The surgeon did warn the O’Bomsawins that while surgery successfully fixes CoA in most cases, there was a possibility Harper’s aorta could begin to re-narrow and she would need to undergo additional procedures. For the next couple of months the O’Bomsawins continued life as normal, watching Harper thrive and grow like a typical baby.
Two months after Harper’s surgery, a check-in with the pediatric cardiologist revealed scar tissue was building up in her aorta, causing it to re-narrow. Harper would need to undergo either repeat surgery or an angioplasty procedure using special catheters to widen the vessel.
While the O’Bomsawins were concerned about another procedure, their worry quickly subsided when they met with Dr. Dennis Kim, the pediatric cardiologist at Sibley Heart Center Cardiology, Children’s Healthcare of Atlanta, who would perform Harper’s angioplasty. In fact, he happened to be the cardiologist who saw Harper in the clinic before surgery. Dr. Kim explained to the family he would insert a small, thin tube called a catheter into the large artery in Harper’s groin and thread the catheter to her narrowed vessel. Then, a balloon on the end of the catheter would be inflated to widen the vessel and allow blood to flow normally again. The procedure was successful and Harper was able to go home from the hospital the next morning.
Although the angioplasty was initially successful, five months later Harper’s vessel began to re-narrow again and she returned to the catheterization lab, where Dr. Kim performed a second angioplasty procedure. Like the first procedure, Harper’s second angioplasty was successful and she was able to go home the next day.
Today, Harper is a healthy and happy 22-month-old who loves chasing after her older sister Ava. She has not had further recurrence of CoA. Harper likely will be able to do everything her friends and schoolmates will do, like play sports, dance and run. Now Harper only has to visit a pediatric cardiologist once a year for a check-up and to make sure her heart and aorta are functioning properly. There is a possibility that Harper’s CoA might worsen as she gets older and she will need to go back for another procedure, but for now the O’Bomsawins live in the moment, thankful for their two beautiful daughters and for the technology that allows Harper to lead a healthy life.
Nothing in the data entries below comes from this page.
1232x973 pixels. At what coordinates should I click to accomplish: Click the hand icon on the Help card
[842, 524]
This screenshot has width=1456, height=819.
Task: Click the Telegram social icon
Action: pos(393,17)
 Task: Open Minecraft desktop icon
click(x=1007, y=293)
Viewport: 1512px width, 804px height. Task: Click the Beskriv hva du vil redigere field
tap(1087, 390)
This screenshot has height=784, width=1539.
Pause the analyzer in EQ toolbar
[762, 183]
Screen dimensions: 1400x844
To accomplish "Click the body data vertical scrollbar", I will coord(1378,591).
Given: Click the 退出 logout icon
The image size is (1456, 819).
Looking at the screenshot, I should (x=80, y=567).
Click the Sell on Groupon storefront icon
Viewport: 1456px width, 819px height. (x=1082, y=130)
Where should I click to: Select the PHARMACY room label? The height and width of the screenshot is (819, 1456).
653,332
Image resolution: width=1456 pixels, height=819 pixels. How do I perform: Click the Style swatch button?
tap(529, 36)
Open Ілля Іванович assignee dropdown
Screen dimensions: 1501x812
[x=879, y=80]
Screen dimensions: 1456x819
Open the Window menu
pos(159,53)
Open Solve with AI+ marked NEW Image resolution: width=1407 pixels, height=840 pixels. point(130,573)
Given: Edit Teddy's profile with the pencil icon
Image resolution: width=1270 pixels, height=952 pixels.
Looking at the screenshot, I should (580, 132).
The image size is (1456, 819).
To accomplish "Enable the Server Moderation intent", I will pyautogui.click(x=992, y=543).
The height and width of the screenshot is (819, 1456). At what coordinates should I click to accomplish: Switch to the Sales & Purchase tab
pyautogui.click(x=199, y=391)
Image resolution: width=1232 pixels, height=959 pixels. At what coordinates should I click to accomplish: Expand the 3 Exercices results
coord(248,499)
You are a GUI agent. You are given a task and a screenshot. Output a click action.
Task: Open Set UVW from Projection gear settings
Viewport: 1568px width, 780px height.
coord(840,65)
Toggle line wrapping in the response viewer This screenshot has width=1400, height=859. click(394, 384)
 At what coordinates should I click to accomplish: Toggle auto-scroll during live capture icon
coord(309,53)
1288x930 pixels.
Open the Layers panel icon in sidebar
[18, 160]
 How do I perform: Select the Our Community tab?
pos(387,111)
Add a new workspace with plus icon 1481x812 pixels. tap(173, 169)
Prior to the 1980s, surgery was the only available treatment option for treatment of congenital heart conditions. Now, thanks to new innovations that have revolutionized the care of heart defects, many children have the option of being treated with less invasive procedures or with a combination of surgery and interventional procedures - where specially trained physicians use thin, flexible tubes called catheters to make repairs to the heart and blood vessels.